El itinerario
teresiano se sustenta en una concepción
altamente positiva del ser humano. Leamos el comienzo de las primeras
moradas y disfrutaremos de esa hermosa y ya clásica descripción de Teresa en la
que compara “nuestra alma como un castillo todo de diamante o muy claro
cristal, adonde hay muchos aposentos…”. Pongamos a trabajar nuestra imaginación
para imaginarnos esto, y creamos que el mismo rey de ese castillo nos invita a
visitarlo. Siempre invita, nunca obliga. El castillo somos cada uno de
nosotros, y el rey es Dios. Somos un castillo habitado y estamos invitados a
entrar en él. Aquí radica la dignidad de cada persona. Dios llama a todos a iniciar
así una vida espiritual partiendo de que somos imagen y semejanza suya.
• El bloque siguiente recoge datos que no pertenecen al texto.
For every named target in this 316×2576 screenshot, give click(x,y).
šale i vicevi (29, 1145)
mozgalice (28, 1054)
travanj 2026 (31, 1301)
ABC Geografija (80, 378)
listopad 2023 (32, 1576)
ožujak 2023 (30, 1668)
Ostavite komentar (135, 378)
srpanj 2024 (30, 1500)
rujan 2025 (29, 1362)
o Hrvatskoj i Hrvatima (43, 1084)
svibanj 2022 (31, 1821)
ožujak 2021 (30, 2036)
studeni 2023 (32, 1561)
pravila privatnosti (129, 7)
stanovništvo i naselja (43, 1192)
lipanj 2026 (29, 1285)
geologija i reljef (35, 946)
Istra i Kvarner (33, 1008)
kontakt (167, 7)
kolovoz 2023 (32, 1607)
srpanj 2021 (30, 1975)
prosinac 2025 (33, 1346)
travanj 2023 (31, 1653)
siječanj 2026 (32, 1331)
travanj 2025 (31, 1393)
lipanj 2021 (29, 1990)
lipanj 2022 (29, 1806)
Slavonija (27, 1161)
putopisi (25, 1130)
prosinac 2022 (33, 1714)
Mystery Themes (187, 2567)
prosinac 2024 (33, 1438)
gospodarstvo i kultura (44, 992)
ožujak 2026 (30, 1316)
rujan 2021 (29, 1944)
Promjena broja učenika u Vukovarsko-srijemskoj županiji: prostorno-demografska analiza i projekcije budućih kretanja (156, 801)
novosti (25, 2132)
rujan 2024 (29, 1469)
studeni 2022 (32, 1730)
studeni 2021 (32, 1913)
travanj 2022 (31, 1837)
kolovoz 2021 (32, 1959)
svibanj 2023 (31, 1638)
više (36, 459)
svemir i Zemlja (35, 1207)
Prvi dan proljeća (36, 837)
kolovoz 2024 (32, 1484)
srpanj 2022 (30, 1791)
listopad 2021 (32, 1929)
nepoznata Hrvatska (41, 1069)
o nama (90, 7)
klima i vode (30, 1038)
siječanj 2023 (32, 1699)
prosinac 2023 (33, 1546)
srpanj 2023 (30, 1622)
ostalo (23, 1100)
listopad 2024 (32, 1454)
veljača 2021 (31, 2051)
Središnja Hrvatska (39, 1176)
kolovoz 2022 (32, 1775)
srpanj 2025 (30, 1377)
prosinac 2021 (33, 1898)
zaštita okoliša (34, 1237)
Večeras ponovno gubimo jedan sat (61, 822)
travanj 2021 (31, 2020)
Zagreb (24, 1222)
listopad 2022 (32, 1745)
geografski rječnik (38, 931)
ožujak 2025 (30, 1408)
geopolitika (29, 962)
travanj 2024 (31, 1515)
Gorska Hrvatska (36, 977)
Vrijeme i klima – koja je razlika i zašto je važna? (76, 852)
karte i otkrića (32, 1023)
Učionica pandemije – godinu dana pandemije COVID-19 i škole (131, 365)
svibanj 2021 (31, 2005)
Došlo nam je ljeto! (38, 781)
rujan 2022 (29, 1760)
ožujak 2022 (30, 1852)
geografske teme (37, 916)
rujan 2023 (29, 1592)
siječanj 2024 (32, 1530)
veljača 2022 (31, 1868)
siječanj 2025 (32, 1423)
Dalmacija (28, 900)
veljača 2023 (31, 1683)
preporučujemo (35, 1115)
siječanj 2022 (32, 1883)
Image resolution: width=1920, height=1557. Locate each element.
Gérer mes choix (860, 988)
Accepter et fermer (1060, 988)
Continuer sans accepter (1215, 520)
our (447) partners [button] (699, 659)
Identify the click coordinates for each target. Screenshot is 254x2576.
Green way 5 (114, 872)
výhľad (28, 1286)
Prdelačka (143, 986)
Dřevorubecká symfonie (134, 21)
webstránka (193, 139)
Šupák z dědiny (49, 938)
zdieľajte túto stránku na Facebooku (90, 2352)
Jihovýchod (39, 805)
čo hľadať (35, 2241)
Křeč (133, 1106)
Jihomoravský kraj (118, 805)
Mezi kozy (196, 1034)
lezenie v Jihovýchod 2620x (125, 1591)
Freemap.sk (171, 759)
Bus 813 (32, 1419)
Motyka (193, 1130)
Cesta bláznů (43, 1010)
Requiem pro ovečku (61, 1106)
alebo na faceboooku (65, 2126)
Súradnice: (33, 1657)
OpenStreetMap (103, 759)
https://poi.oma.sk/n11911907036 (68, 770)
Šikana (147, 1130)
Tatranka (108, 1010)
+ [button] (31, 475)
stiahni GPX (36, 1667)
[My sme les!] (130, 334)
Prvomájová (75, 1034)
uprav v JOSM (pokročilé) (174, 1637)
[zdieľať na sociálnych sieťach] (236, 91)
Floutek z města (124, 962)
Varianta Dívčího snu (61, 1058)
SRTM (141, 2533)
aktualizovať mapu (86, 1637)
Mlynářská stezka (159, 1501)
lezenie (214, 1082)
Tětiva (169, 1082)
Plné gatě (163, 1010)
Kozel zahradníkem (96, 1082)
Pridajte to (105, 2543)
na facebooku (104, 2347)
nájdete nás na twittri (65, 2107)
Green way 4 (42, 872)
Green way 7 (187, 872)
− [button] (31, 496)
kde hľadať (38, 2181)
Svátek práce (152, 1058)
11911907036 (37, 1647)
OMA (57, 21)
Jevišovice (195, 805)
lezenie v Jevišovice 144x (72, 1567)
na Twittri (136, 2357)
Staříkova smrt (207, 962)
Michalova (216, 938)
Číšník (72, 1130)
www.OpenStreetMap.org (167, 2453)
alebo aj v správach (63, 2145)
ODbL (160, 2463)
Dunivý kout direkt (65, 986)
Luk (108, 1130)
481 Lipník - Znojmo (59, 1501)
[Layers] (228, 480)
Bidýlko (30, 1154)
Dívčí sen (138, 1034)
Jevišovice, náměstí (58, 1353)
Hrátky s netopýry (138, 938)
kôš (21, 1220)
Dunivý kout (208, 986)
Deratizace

Esto
supone dejar la superficialidad, abandonar la periferia, para ir a lo hondo, a
lo profundo, y encontrar las maravillas de Dios. Basta ya aquí el deseo de
hacerlo para ir comenzando este camino.
El habitante
de las primeras moradas introduce con Teresa en su vida esta idea: soy imagen
de Dios, me recreo en la bondad y hermosura de todo ser humano, soy capaz de
comunicarme con Dios por ser su criatura, y esa creación no es pasado, sino
también presente: me crea y me cría. Esto genera un dinamismo salvífico en mí.
De ahí que soy imagen ya, pero debo llegar a serlo en plenitud. Tengo que
llegar a ser del todo lo que ya soy en esencia.